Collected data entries
_ _ _

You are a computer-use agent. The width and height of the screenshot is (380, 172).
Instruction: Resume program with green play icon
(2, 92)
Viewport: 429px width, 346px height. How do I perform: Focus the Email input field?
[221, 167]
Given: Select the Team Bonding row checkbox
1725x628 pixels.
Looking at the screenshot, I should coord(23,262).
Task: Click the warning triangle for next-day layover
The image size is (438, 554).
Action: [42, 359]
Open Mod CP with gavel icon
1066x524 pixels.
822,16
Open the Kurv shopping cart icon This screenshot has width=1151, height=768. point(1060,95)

_ _ _

*What you have to do*: Retype the data. Keep every word as it stands.

*Result for this exercise*:
You are a computer-use agent. The width and height of the screenshot is (380, 172).
Instruction: Resume program with green play icon
(2, 92)
Viewport: 429px width, 346px height. How do I perform: Focus the Email input field?
[221, 167]
Given: Select the Team Bonding row checkbox
1725x628 pixels.
Looking at the screenshot, I should coord(23,262).
Task: Click the warning triangle for next-day layover
The image size is (438, 554).
Action: [42, 359]
Open Mod CP with gavel icon
1066x524 pixels.
822,16
Open the Kurv shopping cart icon This screenshot has width=1151, height=768. point(1060,95)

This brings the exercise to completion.